Top of Input material

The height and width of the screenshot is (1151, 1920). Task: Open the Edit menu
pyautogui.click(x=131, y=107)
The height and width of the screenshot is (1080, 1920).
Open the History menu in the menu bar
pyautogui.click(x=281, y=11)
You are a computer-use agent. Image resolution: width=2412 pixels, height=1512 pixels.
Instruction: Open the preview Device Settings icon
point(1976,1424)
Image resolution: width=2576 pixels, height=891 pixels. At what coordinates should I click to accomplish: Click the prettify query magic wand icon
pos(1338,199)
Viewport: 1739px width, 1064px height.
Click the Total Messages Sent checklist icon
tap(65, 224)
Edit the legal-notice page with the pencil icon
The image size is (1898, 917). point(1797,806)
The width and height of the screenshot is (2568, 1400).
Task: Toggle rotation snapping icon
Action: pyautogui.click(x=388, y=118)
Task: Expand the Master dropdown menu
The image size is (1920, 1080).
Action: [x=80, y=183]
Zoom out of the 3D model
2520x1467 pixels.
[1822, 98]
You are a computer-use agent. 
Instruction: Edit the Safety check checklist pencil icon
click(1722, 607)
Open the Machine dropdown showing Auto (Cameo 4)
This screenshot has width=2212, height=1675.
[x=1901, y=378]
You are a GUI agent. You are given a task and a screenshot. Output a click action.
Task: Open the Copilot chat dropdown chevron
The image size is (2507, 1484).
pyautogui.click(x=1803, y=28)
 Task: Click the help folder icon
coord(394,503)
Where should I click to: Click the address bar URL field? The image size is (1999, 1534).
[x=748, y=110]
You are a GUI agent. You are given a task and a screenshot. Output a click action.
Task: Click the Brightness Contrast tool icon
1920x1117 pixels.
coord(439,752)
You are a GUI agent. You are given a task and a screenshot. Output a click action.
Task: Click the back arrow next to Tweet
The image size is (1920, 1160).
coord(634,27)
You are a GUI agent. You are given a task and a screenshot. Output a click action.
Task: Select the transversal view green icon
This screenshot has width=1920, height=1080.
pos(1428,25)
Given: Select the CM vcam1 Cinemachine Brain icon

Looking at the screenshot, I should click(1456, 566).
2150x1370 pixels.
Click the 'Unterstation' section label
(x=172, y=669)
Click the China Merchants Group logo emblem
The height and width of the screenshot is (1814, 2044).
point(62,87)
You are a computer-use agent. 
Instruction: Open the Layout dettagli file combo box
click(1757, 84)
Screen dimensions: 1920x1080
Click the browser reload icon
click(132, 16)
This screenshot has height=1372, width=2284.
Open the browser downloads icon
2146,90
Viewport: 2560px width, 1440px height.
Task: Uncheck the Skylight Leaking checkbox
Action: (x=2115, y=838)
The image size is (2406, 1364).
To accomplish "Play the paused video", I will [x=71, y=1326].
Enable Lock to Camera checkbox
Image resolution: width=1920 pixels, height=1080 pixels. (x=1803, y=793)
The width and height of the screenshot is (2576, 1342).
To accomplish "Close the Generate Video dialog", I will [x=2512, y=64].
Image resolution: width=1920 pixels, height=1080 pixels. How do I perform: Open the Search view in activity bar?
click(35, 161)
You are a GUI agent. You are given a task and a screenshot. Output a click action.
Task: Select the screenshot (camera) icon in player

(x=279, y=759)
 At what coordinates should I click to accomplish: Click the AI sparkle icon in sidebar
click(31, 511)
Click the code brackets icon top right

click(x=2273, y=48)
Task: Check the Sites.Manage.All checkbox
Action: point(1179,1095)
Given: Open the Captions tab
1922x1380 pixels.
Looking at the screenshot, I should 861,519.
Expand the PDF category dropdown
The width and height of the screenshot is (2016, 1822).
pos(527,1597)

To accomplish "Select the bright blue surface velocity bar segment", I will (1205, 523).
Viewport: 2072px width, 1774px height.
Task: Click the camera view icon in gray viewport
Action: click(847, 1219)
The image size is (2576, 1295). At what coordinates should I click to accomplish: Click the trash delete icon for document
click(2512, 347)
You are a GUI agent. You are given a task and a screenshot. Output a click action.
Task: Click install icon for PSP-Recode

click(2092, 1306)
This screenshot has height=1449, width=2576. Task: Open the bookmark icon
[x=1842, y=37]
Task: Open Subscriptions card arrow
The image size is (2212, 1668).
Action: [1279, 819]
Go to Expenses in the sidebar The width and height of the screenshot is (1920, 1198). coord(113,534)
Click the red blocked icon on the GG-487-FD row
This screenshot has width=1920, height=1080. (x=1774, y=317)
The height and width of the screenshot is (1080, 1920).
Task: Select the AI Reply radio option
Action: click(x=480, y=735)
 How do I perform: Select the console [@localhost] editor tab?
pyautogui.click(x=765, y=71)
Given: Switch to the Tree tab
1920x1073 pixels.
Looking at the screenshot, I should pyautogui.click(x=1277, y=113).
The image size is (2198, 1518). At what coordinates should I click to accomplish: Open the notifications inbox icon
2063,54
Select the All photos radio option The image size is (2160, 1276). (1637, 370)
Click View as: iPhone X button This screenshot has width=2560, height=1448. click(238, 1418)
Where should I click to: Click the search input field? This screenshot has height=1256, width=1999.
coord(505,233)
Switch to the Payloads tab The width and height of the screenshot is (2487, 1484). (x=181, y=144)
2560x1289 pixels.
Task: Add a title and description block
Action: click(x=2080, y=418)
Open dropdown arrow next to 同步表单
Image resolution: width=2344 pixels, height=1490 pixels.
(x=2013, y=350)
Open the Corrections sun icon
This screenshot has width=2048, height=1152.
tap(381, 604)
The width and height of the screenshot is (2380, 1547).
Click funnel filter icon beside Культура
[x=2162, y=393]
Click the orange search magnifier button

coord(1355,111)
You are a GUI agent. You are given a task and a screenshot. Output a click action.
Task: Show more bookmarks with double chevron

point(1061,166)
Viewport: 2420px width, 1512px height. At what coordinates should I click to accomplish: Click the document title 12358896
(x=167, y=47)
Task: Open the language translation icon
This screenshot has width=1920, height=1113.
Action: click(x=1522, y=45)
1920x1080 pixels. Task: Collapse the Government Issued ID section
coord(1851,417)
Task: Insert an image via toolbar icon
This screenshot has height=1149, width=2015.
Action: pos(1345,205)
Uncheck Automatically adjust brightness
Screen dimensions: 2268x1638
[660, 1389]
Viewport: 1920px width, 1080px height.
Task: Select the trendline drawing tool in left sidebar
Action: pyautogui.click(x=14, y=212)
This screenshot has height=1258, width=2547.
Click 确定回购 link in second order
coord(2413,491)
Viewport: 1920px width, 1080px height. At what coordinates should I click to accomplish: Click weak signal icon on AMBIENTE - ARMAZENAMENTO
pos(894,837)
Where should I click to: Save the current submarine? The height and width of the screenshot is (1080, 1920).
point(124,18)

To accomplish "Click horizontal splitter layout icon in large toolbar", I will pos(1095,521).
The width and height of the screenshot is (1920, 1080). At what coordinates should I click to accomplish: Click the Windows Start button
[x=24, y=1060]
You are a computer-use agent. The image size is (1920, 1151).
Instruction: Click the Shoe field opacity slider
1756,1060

Bottom of Input material

■ Assigned task
Take the line above containing "The width and height of the screenshot is (2380, 1547).", the line containing "Task: Open the language translation icon", and all lines in between, and copy them exactly without anything else.

■ Task solution
The width and height of the screenshot is (2380, 1547).
Click funnel filter icon beside Культура
[x=2162, y=393]
Click the orange search magnifier button

coord(1355,111)
You are a GUI agent. You are given a task and a screenshot. Output a click action.
Task: Show more bookmarks with double chevron

point(1061,166)
Viewport: 2420px width, 1512px height. At what coordinates should I click to accomplish: Click the document title 12358896
(x=167, y=47)
Task: Open the language translation icon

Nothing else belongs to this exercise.